# Spanish based roasters



## heppy9979 (Oct 14, 2016)

Hi chaps

I'm based in spain for a few months and am trying to get hold of some good fresh beans. I've looked on Spanish ebay but there doesn't seem to be any...but I could be looking for the wrong thing. Anyone any ideas?

Thanks

Ali


----------



## aaronb (Nov 16, 2012)

http://sprudge.com/barcelona-coffee-guide-vol-1-61167.html

http://sprudge.com/monkee-koffee-91207.html

http://sprudge.com/barcelona-independent-coffee-festival-99877.html

http://www.perfectdailygrind.com/2016/01/5-specialty-coffee-shops-to-visit-in-barcelona/

I haven't read the articles, but find out what shops the roasters are using and see if they have websites


----------



## JollyBeanRoastery (Dec 1, 2015)

There is a branch of Torch Coffee Roasters in Spain in Seville if you're near there http://www.torchcoffee.com/locations/ - I went earlier in the year, great place and great coffee.


----------



## coffeechap (Apr 5, 2012)

Where in Spain are you based?


----------



## beany (Aug 25, 2013)

right side and Puchero are spanish and awesome !!!!!!


----------



## JKK (Feb 19, 2014)

Rightside are popular, often their beans are used at the famous Satan's Coffee

https://www.rightsidecoffee.com/

Although from a recent trip, out of the two I much preferred Nomad beans.

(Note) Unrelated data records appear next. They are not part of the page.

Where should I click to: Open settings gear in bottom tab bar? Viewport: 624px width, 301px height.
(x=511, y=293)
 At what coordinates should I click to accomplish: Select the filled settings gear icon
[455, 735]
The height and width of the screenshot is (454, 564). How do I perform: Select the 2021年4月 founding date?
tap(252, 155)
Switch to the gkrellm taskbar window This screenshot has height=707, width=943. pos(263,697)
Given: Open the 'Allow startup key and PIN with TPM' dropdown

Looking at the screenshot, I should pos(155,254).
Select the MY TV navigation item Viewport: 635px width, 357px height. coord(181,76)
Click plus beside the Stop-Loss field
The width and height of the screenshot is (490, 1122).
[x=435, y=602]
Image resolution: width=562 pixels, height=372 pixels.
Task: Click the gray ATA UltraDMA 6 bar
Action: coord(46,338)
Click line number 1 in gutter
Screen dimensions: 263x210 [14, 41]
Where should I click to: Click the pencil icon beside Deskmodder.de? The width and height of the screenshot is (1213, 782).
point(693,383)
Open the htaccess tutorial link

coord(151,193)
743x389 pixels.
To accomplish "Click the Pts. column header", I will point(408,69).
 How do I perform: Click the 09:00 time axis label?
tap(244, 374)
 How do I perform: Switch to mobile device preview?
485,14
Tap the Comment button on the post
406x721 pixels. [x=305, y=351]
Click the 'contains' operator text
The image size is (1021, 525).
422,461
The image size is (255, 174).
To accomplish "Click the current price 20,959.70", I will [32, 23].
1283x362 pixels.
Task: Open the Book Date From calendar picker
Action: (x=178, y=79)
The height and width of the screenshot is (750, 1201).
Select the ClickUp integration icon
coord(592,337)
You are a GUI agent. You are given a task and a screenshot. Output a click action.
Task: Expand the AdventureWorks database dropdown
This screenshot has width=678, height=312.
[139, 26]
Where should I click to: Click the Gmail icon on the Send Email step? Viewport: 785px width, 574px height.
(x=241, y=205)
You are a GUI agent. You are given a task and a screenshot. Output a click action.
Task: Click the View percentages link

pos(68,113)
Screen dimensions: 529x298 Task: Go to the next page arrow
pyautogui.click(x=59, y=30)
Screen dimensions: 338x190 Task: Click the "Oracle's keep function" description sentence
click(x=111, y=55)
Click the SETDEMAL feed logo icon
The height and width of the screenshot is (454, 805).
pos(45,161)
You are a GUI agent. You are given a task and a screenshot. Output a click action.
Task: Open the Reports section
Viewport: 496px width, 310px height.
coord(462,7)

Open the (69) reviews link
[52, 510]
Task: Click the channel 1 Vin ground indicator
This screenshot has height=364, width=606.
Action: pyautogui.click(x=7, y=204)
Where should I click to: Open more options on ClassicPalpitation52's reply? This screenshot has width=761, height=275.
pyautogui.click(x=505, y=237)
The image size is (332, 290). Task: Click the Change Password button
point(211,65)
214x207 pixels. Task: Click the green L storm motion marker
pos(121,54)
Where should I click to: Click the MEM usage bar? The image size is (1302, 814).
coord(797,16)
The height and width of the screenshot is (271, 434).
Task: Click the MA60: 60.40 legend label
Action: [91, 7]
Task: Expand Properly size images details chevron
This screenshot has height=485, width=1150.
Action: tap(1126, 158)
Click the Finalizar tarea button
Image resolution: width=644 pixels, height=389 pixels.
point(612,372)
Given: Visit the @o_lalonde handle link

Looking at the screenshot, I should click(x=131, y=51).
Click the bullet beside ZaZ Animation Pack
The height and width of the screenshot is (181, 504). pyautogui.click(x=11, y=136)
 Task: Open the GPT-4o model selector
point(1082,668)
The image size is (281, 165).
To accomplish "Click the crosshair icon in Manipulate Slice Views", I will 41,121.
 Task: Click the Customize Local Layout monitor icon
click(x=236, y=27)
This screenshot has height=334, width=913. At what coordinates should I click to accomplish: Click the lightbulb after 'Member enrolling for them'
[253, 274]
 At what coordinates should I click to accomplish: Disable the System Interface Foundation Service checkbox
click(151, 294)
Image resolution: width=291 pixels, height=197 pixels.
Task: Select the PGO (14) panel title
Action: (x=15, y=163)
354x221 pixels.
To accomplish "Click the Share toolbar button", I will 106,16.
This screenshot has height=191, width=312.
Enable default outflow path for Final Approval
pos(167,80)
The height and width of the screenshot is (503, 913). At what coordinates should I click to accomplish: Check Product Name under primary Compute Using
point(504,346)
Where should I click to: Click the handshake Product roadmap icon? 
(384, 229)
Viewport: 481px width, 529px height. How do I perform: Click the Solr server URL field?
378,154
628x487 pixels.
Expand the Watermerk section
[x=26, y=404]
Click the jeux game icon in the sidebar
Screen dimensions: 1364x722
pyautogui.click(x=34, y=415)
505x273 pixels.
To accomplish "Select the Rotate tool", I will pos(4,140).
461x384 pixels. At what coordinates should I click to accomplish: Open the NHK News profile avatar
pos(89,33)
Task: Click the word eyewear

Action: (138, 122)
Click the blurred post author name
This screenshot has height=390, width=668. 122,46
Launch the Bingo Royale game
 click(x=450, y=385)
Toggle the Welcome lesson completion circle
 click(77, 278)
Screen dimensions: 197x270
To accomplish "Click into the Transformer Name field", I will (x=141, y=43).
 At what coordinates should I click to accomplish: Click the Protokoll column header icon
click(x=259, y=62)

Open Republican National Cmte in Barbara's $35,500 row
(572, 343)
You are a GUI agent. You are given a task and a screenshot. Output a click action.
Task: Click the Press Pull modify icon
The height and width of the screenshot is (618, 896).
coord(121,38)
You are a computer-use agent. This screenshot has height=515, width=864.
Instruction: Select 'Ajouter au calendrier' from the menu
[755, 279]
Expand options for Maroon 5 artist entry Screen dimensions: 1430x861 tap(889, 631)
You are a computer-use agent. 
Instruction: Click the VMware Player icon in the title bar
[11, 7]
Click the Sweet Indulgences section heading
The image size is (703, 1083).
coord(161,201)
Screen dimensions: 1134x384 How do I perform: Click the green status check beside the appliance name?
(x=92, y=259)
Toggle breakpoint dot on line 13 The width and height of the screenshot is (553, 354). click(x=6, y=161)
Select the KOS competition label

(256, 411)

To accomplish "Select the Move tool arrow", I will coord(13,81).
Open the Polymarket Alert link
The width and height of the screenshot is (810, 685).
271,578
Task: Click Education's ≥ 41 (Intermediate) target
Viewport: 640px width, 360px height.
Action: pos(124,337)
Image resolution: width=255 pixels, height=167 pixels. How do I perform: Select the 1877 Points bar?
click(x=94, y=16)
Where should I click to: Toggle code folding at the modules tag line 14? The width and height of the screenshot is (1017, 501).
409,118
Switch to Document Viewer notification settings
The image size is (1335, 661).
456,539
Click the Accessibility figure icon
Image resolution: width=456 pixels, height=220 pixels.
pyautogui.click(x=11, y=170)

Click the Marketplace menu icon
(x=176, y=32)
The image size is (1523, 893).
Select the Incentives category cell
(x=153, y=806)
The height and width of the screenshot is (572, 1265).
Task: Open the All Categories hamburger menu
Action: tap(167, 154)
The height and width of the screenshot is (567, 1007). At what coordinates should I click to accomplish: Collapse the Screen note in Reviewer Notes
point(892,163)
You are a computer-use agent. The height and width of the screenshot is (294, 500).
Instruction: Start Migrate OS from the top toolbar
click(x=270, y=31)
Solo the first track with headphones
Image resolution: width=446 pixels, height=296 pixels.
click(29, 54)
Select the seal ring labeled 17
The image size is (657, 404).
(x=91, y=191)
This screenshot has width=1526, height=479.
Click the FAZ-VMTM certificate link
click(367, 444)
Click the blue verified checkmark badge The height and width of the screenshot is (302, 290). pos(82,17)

Both are fairly light roast new wave style.

http://nomadcoffee.es/en/

-jkk


----------



## DoubleShot (Apr 23, 2014)

JKK said:


> Rightside are popular, often their beans are used at the famous Satan's Coffee
> 
> https://www.rightsidecoffee.com/
> 
> ...


Any recommendations from either of those?

Thanks.


----------



## fatboyslim (Sep 29, 2011)

I found Nomad vastly better than Satan's corner. I had espresso and brewed at Nomad and both were delicious.


----------



## DoubleShot (Apr 23, 2014)

Did you purchase any beans from either?


----------



## fatboyslim (Sep 29, 2011)

DoubleShot said:


> Did you purchase any beans from either?


No but I was actually going to suggest Nomad as a LSOL roaster.


----------



## Nimble Motionists (Oct 22, 2012)

Sakona are great - the guy used to work for 3FE in Dublin, now has a really nice cafe in San Sebastian and a roastery somewhere on the outskirts.


----------



## DoubleShot (Apr 23, 2014)

Looking forward to trying these after a few recommendations about Nømad...


----------



## mrbagel (Mar 1, 2016)

--


----------



## mrbagel (Mar 1, 2016)

Also check out Cafes el Magnífico if you're ever in the Born area of Barcelona. It's incredible. ?


----------



## matomoto (Jun 15, 2018)

D'Origen coffee roasters in Albir (Alicante) near to Benidorm.

Good weather and better coffee























They also own a coffee farm in Panama (Baru black mountain)


----------